Workload Characterization
Instead of relying on the common proxy of input token length, the authors extract lightweight linguistic and semantic features from each query before inference. Five features are retained after correlation analysis: (1) a composite “Complexity Score” (combining token entropy, unique token ratio, entity density, and average sentence length), (2) “Reasoning Complexity” (density of causal/comparative markers), (3) “Entity Density” (named‑entity‑to‑token ratio), (4) Token Entropy, and (5) the proportion of causal questions. These features explain variance in output quality (accuracy for classification, ROUGE‑L for generation) far better than raw length. Notably, 44.5 % of the 3,817 queries achieve comparable quality across all model sizes, indicating that many queries do not require the largest model.

Hardware Measurement Methodology
The GPU’s streaming‑multiprocessor (SM) clock is fixed at seven discrete frequencies (180, 487, 960, 1500, 2000, 2505, 2842 MHz) while the memory clock remains at its default. Power is sampled via NVIDIA Management Library (NVML) at 10 ms intervals and integrated to obtain per‑request energy (Joules). Latency is measured with torch.cuda.synchronize() to ensure accurate timing. Experiments are repeated three times for batch sizes of 1, 4, and 8, and mean values are reported.

Phase‑Aware Findings
LLM decoding consists of two distinct phases: (i) Prefill, where the entire input is processed in parallel, and (ii) Decode, where tokens are generated autoregressively, repeatedly accessing model weights and an ever‑growing KV‑cache. The authors instrument the inference pipeline to separate these phases. Results show that the decode phase dominates overall execution time (77 %–91 % depending on model and workload) and consumes the bulk of GPU power. Crucially, decode time is largely insensitive to SM frequency: lowering the SM clock from the maximum 2842 MHz to the minimum 180 MHz increases total latency by only 1 %–6 % across all configurations. In contrast, the prefilling stage scales more predictably with frequency, as expected for a compute‑bound kernel.
☆ ☆ ☆ ☆
» **PROBLEMS TO WORK ON**
- a) Answer these about the passage, one line each:
(i) What share of the 3,817 queries reach comparable quality across all model sizes?
(ii) How often is power sampled through NVML?
(iii) What share of overall execution time does the decode phase take?
- b) Duplicate the part of the passage that opens with the words containing "Workload Characterization" and closes with "the largest model.".
- c) Which SM clock frequencies does the passage list?

» **RAW DATA**
☆ ☆ ☆ ☆
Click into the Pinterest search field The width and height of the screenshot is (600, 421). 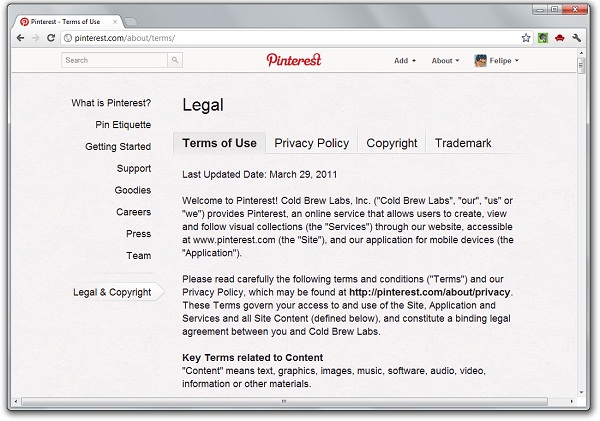(x=113, y=60)
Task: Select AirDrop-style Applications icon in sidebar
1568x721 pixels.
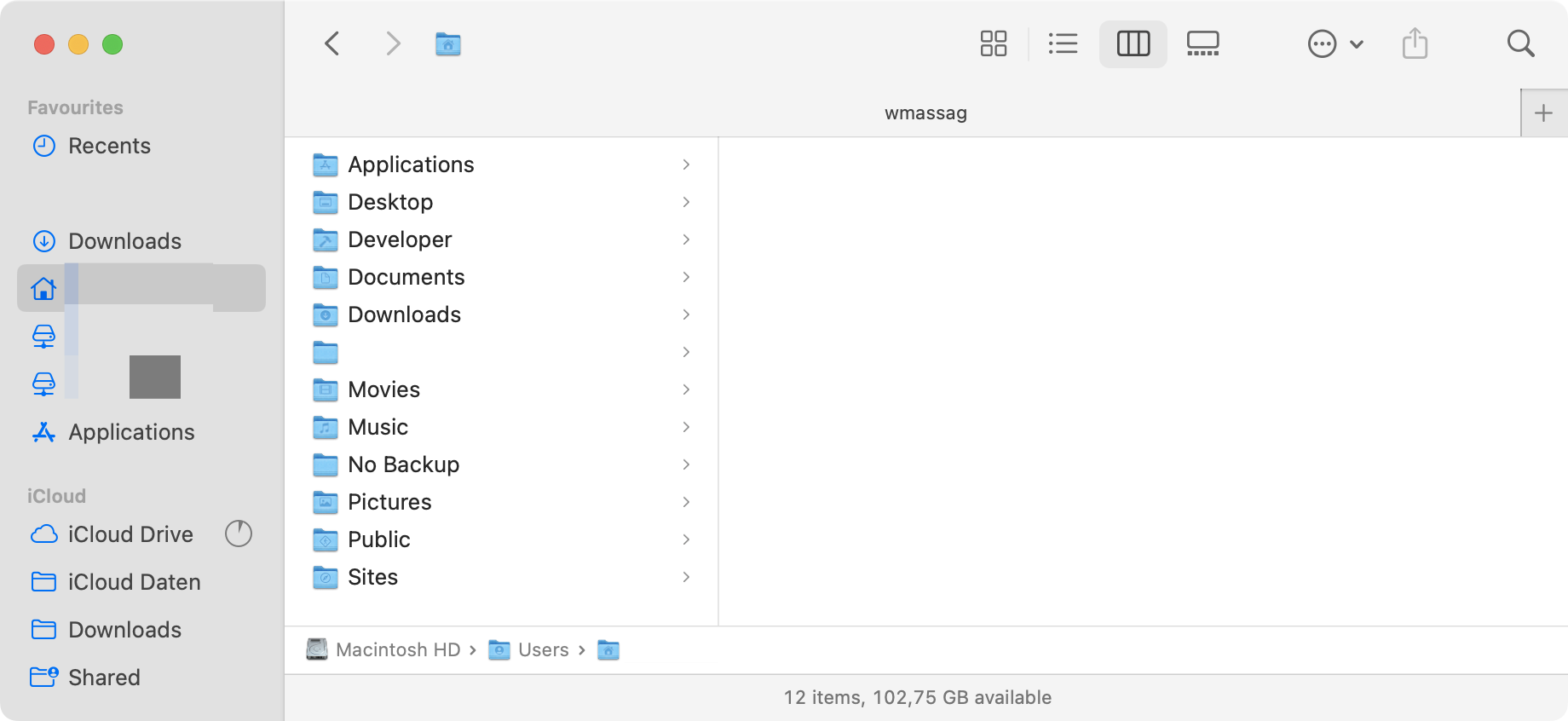Action: point(130,432)
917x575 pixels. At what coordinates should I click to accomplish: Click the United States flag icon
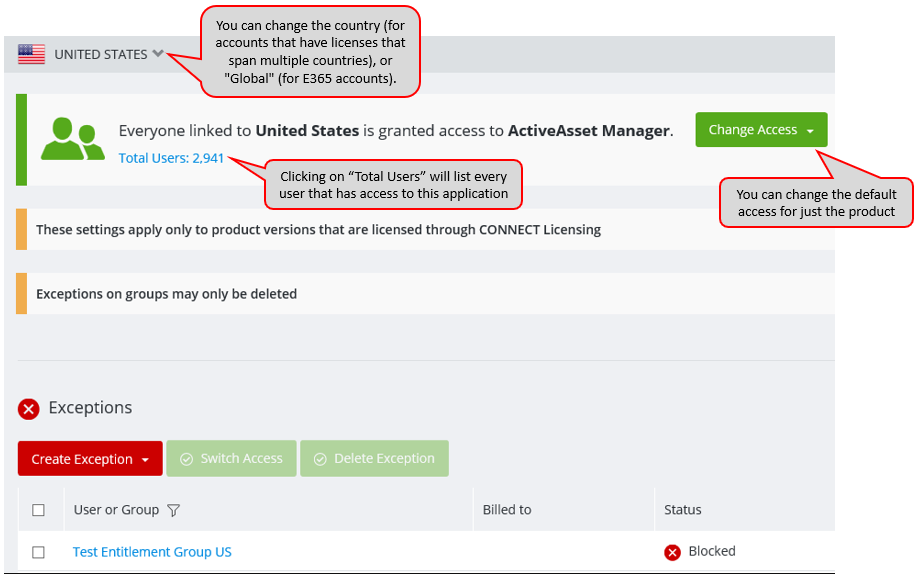(32, 54)
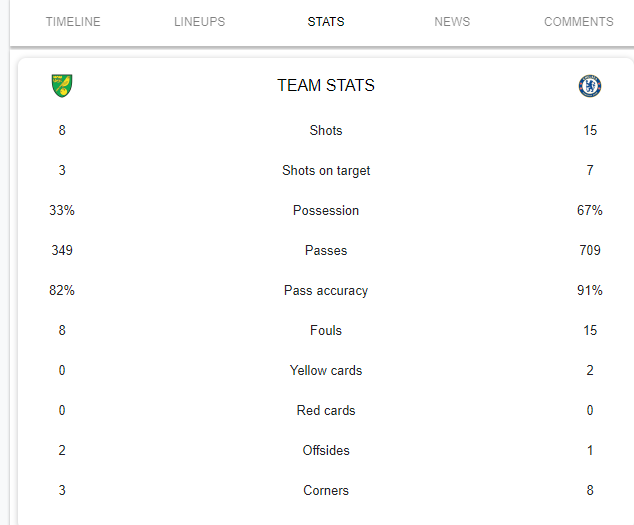Go to the NEWS tab
Image resolution: width=634 pixels, height=525 pixels.
click(452, 21)
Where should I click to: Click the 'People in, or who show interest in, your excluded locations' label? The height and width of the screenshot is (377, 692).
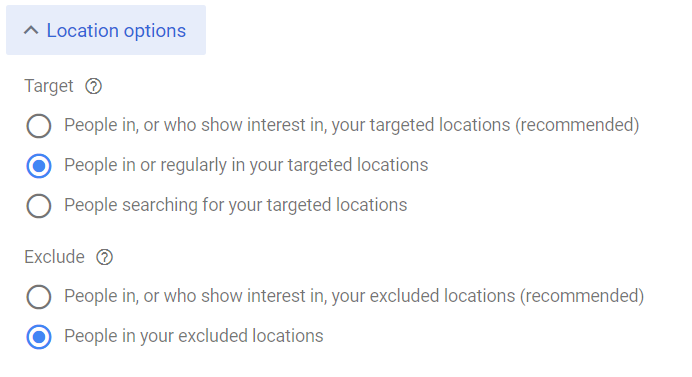pos(354,296)
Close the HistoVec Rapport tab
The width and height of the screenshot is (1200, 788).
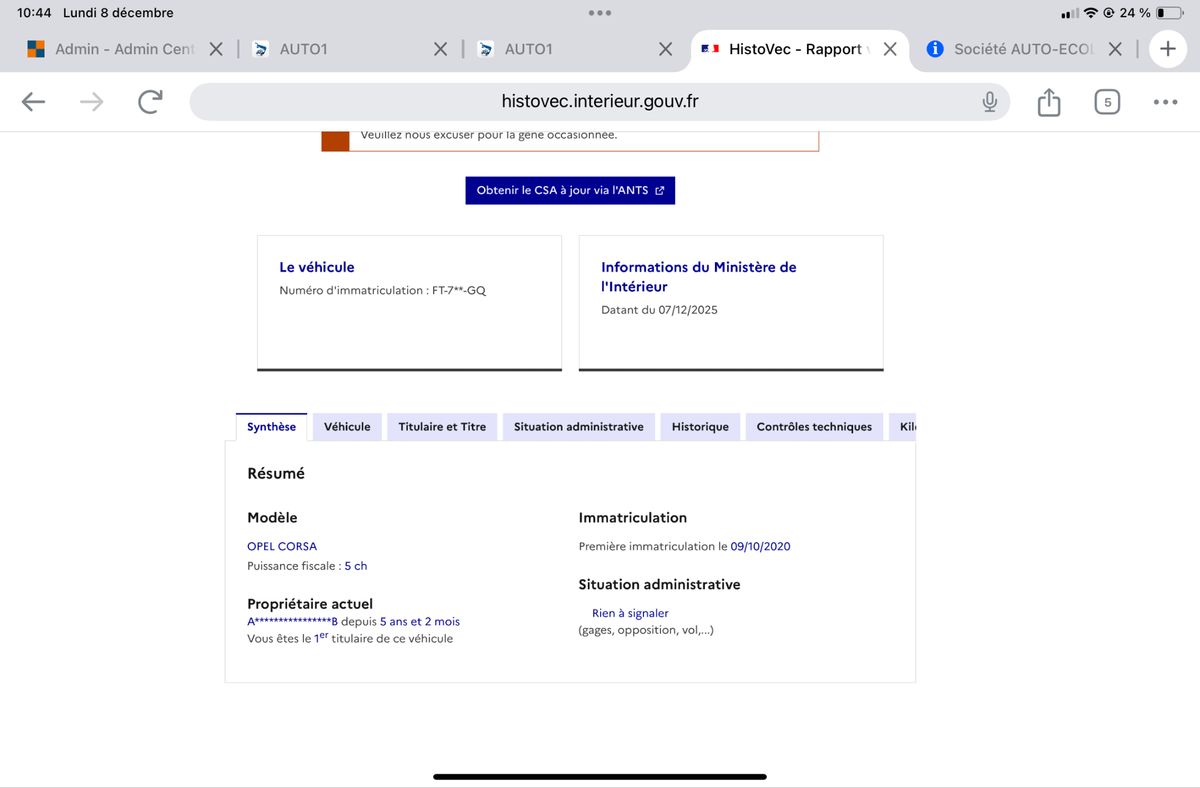click(x=890, y=49)
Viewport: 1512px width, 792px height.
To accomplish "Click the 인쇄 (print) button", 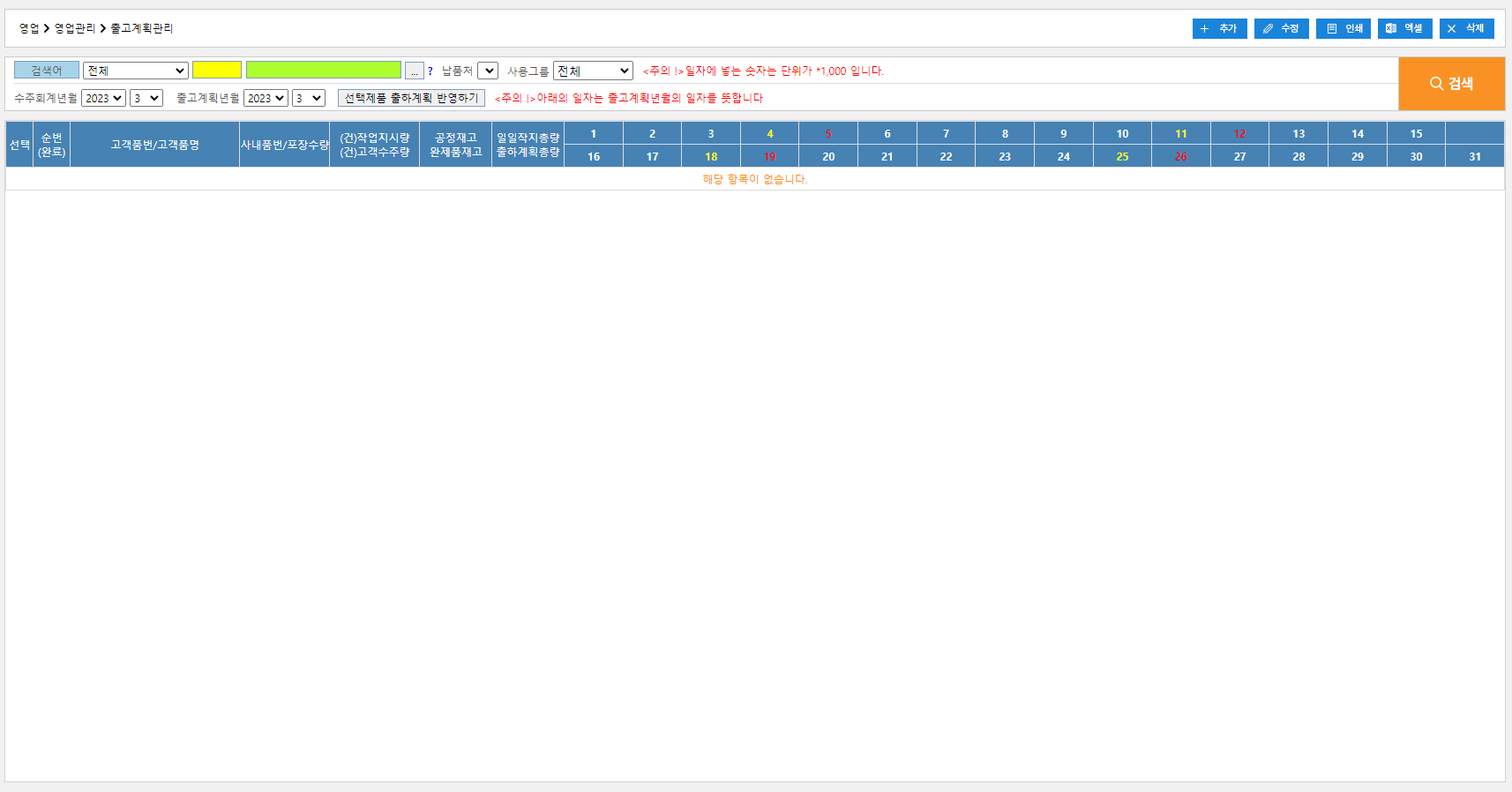I will coord(1343,29).
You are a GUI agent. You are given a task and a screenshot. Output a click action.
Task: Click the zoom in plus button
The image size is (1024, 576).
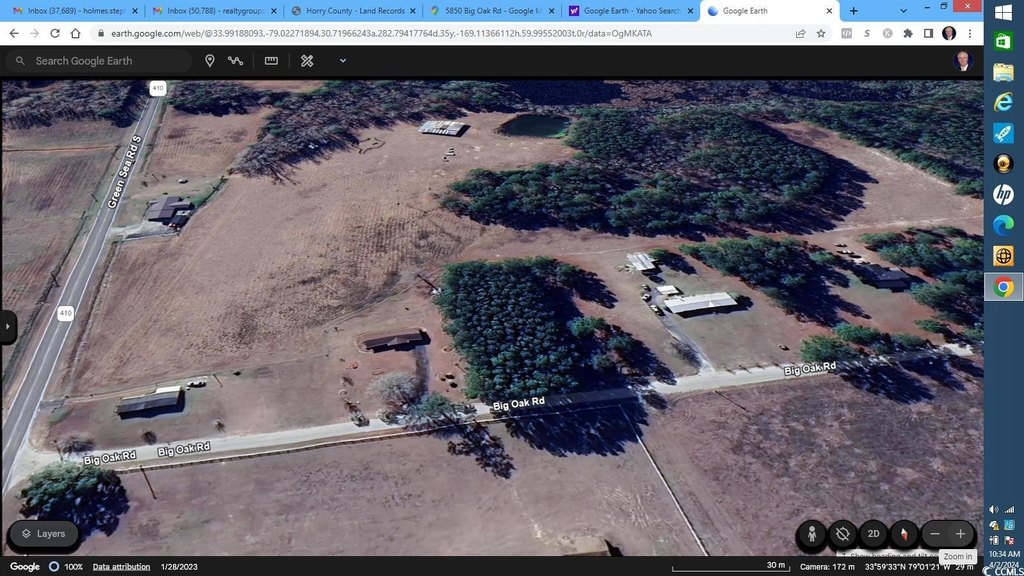[x=960, y=534]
☆ ☆ ☆ ☆
» **ANSWERS TO THE PROBLEMS**
- a)
(i) 44.5 %
(ii) Every 10 ms
(iii) 77 %–91 %, depending on model and workload

- b)
Workload Characterization
Instead of relying on the common proxy of input token length, the authors extract lightweight linguistic and semantic features from each query before inference. Five features are retained after correlation analysis: (1) a composite “Complexity Score” (combining token entropy, unique token ratio, entity density, and average sentence length), (2) “Reasoning Complexity” (density of causal/comparative markers), (3) “Entity Density” (named‑entity‑to‑token ratio), (4) Token Entropy, and (5) the proportion of causal questions. These features explain variance in output quality (accuracy for classification, ROUGE‑L for generation) far better than raw length. Notably, 44.5 % of the 3,817 queries achieve comparable quality across all model sizes, indicating that many queries do not require the largest model.

- c) 180 MHz, 487 MHz, 960 MHz, 1500 MHz, 2000 MHz, 2505 MHz, 2842 MHz